The Green Communities Act was hailed by environmentalists as among the most innovative efforts in the nation to reduce dependence on fossil fuels and to encourage use of clean technologies that don't contribute to global warming.
The law will probably result in utilities' designing customized plans for homeowners and businesses to cut energy costs and providing rebates to pay for measures such as installing insulating windows and more efficient boilers. Homeowners and businesses will be able to rent solar panels from utilities to avoid expensive up-front costs, and the law makes it easier for homeowners who have installed wind turbines or solar panels to sell surplus energy.
Supporters said the new law could save hundreds of millions of dollars through energy efficiency, helping to hold down consumers' electric bills as energy prices are skyrocketing.
"I am here today to sign into law the best clean energy bill in America," a jubilant Patrick said during a signing ceremony at the Museum of Science. "Climate change is the challenge of our times, and we in Massachusetts are rising to that challenge."
Massachusetts has long been a leader in energy legislation, and it is taking part in a regional effort to reduce greenhouse gases from power plants. Patrick has set an aggressive goal to increase solar power in the state by 600 percent in four years.
The law "maintains Massachusetts' status as a state leader," said Patrick Hogan of the Pew Center on Global Climate Change, a Virginia-based environmental policy think tank.
Business leaders praised the legislation, saying it could stabilize electric rates in New England, already among the highest in the nation. Utilities, including NStar and National Grid, said they have long focused on energy efficiency but are eager to ramp up the effort, as well as to provide solar power to customers.
"It pushes us to a new level," said Tom May, NStar's chief executive. "We get to cross the street to our customer side and help them with energy choices . . . such as windmills in a neighborhood or solar panels. It's helping them reduce their carbon footprint."
Among the law's major provisions:
A requirement for utilities to invest in energy efficiency when it is cheaper to do so than it is to buy power. Historically, companies would simply buy more power when demand went up, which over time would lead to construction of very costly and polluting power plants. Now, utilities will have to invest in energy efficiency if to do so is equal to or cheaper than buying power. The law will also use at least 80 percent of the revenue from the regional effort to cap power plant emissions for efficiency programs, such as home energy audits to identify how to save on energy bills.
"The cleanest power plant is the one that never gets built," said Sam Krasnow, attorney for Environment Northeast, a research and advocacy group. "Energy efficiency is the cheapest and cleanest energy resource available."
Several efforts to promote renewable power. Utilities would have to enter into 10- or 15-year contracts with renewable energy developers, an effort to help those developers get financing from banks. The Patrick administration is particularly proud of a provision that lifts a prohibition on utilities owning solar electric panels and allows them to rent the panels to customers. The law is designed to allow utilities to recoup the cost of panels over time from rental fees while the customers reap energy savings.

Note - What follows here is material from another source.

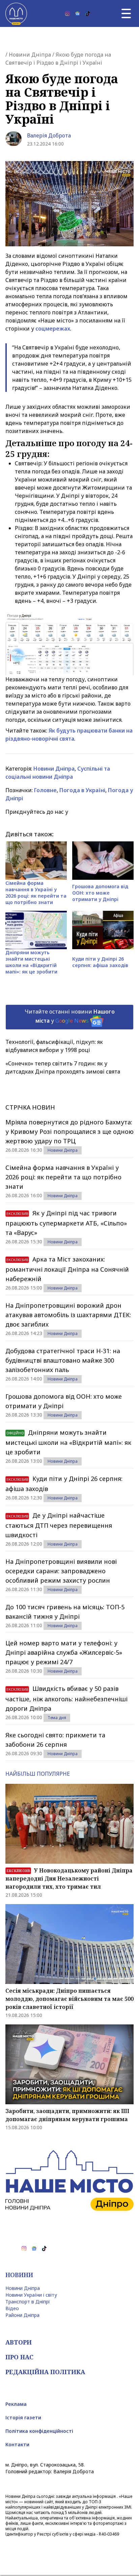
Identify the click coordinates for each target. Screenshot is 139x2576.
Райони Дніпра (22, 2315)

Utilities will have to purchase a greater amount of their electricity from renewable power sources than under current law. By 2030, utilities would buy 25 percent of their power from renewables.
It is unclear whether that goal, one of the most ambitious in the nation, can be met, however. The current requirement of 3.5 percent has not been met, partly because of the difficulty in siting renewable projects. The utilities instead pay a fee to the state.
The creation of "Green Communities." The state will commit $10 million annually to help communities figure out ways to become more energy efficient or invest in renewables, including giving them no-interest loans. New buildings in the state will have to meet updated building codes with energy-savings provisions.
The energy bill encountered some controversy during the two years it took to become law. Early versions guaranteed a market for coal gasification, a technology that is cleaner than conventional coal-burning power plants but still emits large amounts of carbon dioxide.
The final language would give financial incentives to gasification technologies only in limited cirumstances and only to those that capture and store the carbon dioxide underground.
Environmentalists had nothing but praise for the law yesterday, saying it was a paradigm shift in the way energy will be created, bought and sold.
"This is a tremendous advancement that comes not a moment too soon, given rising energy prices and the climate crisis," said Sue Reid, a lawyer with the Conservation Law Foundation.